Мастер уже не слушал ее, сосредоточенно смотрел в компьютер. На хлеб он зарабатывал чертежами.  Яна тихонько гладила его.  От Мастера пахло деревом, и он тоже казался Яне лесным божеством. Она рисовала ему сказку на спинке:
- Вот река. Высокий берег, домик в лесу. Это я тебя жду. Вот тропинка. А это ты идешь по тропинке. Слышишь?
- Не мешай, я сейчас там, - кивал Мастер на работу.
- Я тебе сказку рисую, - обижалась Яна.
- Ну, сказки в моей жизни хватает, - усмехался Мастер.
- А у меня своя, бабья сказка, - объясняла Яна.
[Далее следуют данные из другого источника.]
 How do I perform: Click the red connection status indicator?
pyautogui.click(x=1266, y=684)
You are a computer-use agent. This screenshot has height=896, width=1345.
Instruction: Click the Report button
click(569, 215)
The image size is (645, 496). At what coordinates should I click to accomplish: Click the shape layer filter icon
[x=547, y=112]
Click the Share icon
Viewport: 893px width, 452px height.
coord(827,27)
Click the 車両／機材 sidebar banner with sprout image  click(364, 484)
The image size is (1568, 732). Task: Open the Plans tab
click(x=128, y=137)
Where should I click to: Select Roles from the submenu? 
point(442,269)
- Ты говори, только не спрашивай, не отвлекай меня, - отвечал он.
Задумчиво подперев ладонью щеку, на Яну посматривала Царевна Несмеяна, словно вторила ей: невеселая бабья сказка.
- Возьми меня к себе, - попросила однажды Яна.
- Куда? – посмотрел ей в лицо Мастер.
- Куда-нибудь, - пожала плечами Яна.
- Я, может, завтра на войну уйду.
- На какую войну? – спросила Яна.
- Ты не видишь, в какой стране ты живешь? – спросил Мастер.
     Все мои мужчины собрались на войну, ежилась Яна. Война им дороже, чем мое счастье.  Вот только в чем оно, это мое счастье, непонятно. Одну любовь я не сберегла, а вторую не нашла. Ты только работаешь, работаешь и работаешь, мой Мастер. И я стала похожа на тебя, работаю и работаю бесконечно. Сдается мне, что женщина не должна столько работать.  Женщина должна быть дома, поддерживать огонь в очаге. А мой очаг не горит, еле тлеет. Да и где он? В  моем опустелом доме или в придуманном, который я рисую у тебя на спинке? Как в детстве, сказка на спинке. А ты и не слушаешь ее, мою бабью сказку.
      Я все слышу, даже когда не слушаю, говорит иногда Мастер. Он и книги умудряется читать очень быстро, все понимая и запоминая то, что считает важным. Так умели читать Горький и Сталин, которого, кстати, Мастер сравнивает если и не с Петром первым, то близкой по значению фигурой. Он взял страну разрушенной, говорит Мастер, а оставил с заводами и фабриками.
- А люди? А лагеря на Соловках? Судя по современным фильмам, сидела практически вся страна.
- Ты слышала в своем окружении, чтобы их родные и знакомые сидели? Вот видишь, значит, не вся страна. И потом, думать о стране и думать о людях – это не совсем одно и то же.
     Яна слушала Мастера, прислонясь головой к плечу, старалась почувствовать, идет ли тепло от нее к нему и обратно. Потому что порой она уходила от него с такой больной, такой замерзшей душой, что ей казалось, до дома  не дойдет. Однако приходила домой, приносила с собой этот холод и неприкаянность и не знала, куда ей приткнуться, чтобы отогреться.
- Я тебе даю тепло, ты не умеешь брать, - говорил ей Мастер.
Поэтому Яна прислушивалась к себе и к нему, чтобы сберечь это тепло, не расплескать ни капли. Ей хотелось, чтобы хотя бы рядом с ней Мастер не работал, а отдыхал. Если бы можно было взять его на руки и укачать, как ребенка, она бы взяла и качала. Пусть бы он спал у нее на руках, отогревался в ее любви.

     А самой Яне все чаще  снилась дочка, ее родное тепло, и удивительное, протяженное чувство счастья. И снова сети, в которых она путалась со своим счастьем на руках.